Carver taught himself to paint and also to play the piano. He said he received these gifts through asking in prayer and claimed there was nothing he ever asked the Creator to help him do that he was not able to accomplish. He said it was simple as long as one knew how to talk to the Creator. It is "a matter of seeking Him and finding Him, as instructed in the Proverbs, "Those that seek me early shall find Me." When asked if he literally seeks God early, Carver replied, "Yes, all my life I have risen regularly at 4 o'clock and have gone into the woods and talked with God. There He gives me my orders for the day. Alone there with things I love most I gather specimens and study the great lessons Nature is so eager to teach us all.... I never grope for methods. The method is revealed the moment I am inspired to create something new. I live in the woods. I gather specimens and listen to what God has to say to me. After my morning's talk with God I go into my laboratory and begin to carry out His wishes for the day."
Carver's first answer to prayer came when he was about 5 or 6 years old, and he tells Clark about it in the book.
The author of the book expounds upon prayer as "an inner contact, more powerful because unseen, like and yet infinitely unlike the turning of an electric switch on or galvanic battery," and he says that "when two who positively believe in prayer come together, especially if that coming together has carried one of them across mountains and rivers and brought him on a pilgrimage of thousands of miles, then that power in prayer is especially active." The author says that even though he had had the privilege of praying with very spiritual people, he never experienced more dynamic prayer than the day he prayed with George Washington Carver, both of them believing utterly and completely in the Power of God to answer prayer.

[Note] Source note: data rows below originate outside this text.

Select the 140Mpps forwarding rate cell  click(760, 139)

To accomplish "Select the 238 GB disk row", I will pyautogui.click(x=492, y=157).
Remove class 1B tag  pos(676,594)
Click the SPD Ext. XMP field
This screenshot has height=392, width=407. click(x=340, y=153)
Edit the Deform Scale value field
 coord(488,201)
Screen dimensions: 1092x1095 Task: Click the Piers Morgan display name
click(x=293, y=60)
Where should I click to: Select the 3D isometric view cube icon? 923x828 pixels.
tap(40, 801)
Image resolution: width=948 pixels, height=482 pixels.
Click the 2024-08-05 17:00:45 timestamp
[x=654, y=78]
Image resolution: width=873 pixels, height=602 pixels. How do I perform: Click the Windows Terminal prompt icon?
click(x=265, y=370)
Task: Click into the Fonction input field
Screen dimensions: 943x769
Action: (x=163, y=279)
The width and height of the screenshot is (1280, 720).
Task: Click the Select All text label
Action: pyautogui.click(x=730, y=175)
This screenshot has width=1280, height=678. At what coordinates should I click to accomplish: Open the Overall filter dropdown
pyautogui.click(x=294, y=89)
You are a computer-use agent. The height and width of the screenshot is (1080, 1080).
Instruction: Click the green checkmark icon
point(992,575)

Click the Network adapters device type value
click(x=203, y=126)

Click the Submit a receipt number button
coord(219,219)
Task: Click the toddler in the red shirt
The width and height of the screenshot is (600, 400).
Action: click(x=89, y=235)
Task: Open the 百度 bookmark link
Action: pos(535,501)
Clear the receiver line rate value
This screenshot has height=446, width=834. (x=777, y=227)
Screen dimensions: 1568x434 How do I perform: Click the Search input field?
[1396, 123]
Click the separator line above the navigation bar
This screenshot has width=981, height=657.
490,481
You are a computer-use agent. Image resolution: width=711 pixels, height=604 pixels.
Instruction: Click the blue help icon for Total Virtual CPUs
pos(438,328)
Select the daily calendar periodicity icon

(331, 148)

Carver was asked how he got the flowers and peanuts to give up their secrets to him, and Carver replied that anything, including people, will give up their secrets to you if you love them enough.
When asked if it was his prayers or the healing oils that he made and rubbed on while praying that were the most efficacious element in his prayers for healing, he explained, "It is chiefly the oil," he replied. "....The reality in matter....the herbs of the field, the clays, the healing ointments--I think God put these things into the world to be used as instruments of healing...." Ultimately, said Carver, "It is not we little men that do the work but our blessed Creator working through us."
Carver felt that anyone else could have made all of the discoveries that he himself did. He spoke highly of Thomas Edison, with whom he corresponded, and who he felt proceeded on the same basis of discovery as he did, although Edison's belief in God was not of an orthodox sort. He also spoke highly of Gandhi. Carver felt that the reason only very few people perform miracles is because they do not have a solid enough belief. The secret of miracles, said Carver, is in an absolutely solid belief in the Promises of God in the Bible.
A worthwhile book. Some readers may wish to count themselves as "members of Carver's little spiritual family."